A guide for Indian Entrepreneurs to understand the business of commodity trading
The concept of Commodity Trading is not new in India. Commodity Trading was very much existent in earlier times in India. In fact it was one the most vibrant forms of markets till the early 70s.
However due to numerous restrictions the Commodity Trading market could not develop further. Recently most of these restrictions have been removed, and therefore this allows for the development and growth of the commodity market in India.
The usefulness of Commodity Trading in futures is that it results in transparent and fair price discovery on account of large-scale participations of entities associated with different value chains. It also reflects views and expectations of a wider section of people who may be related to a particular commodity.
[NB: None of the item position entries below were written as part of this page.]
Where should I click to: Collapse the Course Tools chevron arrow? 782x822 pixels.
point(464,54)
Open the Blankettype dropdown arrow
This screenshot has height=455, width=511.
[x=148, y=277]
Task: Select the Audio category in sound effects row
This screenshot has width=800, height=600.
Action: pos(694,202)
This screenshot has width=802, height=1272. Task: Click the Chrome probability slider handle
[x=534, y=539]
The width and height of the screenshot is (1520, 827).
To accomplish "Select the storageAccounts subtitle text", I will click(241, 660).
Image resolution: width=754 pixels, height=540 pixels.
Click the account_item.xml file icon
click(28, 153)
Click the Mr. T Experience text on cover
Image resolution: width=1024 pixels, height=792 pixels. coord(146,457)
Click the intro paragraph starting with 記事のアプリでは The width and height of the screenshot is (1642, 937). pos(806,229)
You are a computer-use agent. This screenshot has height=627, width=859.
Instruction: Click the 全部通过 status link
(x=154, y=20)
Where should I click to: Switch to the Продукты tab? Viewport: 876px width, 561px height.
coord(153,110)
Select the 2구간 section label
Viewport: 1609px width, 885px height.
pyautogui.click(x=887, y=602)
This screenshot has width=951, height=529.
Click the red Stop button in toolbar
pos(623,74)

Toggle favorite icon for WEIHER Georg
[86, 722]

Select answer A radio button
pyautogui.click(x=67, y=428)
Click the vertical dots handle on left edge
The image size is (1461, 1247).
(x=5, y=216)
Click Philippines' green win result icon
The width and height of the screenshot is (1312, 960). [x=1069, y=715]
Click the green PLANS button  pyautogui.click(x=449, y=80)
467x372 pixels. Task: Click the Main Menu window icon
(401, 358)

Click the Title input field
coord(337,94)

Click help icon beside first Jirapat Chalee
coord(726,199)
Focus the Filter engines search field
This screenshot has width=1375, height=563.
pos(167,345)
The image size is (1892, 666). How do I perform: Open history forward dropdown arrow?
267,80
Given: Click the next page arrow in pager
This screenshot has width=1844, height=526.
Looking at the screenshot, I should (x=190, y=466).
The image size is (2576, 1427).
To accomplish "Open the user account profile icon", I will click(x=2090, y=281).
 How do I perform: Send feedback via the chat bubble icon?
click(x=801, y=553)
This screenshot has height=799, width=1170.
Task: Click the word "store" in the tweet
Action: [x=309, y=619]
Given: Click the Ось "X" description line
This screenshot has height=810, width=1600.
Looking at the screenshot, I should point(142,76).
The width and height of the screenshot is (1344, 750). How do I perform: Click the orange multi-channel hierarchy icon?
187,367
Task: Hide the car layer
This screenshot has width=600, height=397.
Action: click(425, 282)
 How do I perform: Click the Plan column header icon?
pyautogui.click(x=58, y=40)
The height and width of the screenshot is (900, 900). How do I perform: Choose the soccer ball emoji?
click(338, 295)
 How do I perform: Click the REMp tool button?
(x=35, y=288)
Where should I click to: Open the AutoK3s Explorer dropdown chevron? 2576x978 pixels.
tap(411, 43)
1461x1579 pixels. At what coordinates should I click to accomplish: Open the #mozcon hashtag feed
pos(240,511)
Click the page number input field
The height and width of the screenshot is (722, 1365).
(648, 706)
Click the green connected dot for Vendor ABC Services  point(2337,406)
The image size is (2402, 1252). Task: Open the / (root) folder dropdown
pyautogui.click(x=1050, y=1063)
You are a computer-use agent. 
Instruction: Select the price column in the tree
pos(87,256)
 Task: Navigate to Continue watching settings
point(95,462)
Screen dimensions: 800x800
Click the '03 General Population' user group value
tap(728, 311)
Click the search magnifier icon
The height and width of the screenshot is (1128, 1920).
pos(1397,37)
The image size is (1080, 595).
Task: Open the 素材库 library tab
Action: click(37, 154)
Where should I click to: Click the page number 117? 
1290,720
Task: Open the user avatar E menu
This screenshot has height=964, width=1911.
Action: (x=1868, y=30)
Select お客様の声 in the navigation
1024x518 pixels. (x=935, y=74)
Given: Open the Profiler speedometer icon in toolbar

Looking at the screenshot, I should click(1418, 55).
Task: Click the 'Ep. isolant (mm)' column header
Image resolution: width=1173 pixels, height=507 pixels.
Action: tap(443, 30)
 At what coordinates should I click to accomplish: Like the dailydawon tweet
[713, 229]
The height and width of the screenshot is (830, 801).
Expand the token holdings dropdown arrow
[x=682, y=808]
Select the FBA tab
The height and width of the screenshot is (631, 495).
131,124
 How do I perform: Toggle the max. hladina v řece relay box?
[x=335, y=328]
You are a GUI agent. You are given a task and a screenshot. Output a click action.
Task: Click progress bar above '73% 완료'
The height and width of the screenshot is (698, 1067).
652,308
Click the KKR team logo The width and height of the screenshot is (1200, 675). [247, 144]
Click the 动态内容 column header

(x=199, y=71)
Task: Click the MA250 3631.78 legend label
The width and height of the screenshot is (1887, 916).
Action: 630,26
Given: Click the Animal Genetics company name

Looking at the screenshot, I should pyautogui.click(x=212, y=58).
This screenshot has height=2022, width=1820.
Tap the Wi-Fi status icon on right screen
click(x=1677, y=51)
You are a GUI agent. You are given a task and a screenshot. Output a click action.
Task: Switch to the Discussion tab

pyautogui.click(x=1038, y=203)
Commodity Trading in futures also provides an effective platform for price risk management to all the segments of players who participate in the Commodity Trading ranging from producers, traders and processors to exporters/importers and end-users of a commodity.
Commodity Trading also provides hedging, trading and arbitrage opportunities to market players. The Forward Markets Commission (FMC) is the regulatory body for Commodity Trading in futures/forward trade in India. The Forward Markets Commission is responsible for regulating and promoting futures trade in commodities.
The FMC has its headquarters in Mumbai and the regional office is located in Kolkata.
There are some 21 commodity exchanges in India. But most of these commodity exchanges are regional, offline and commodity specific. The government has recently allowed four national level multi-commodity exchanges to trade in all permitted commodities.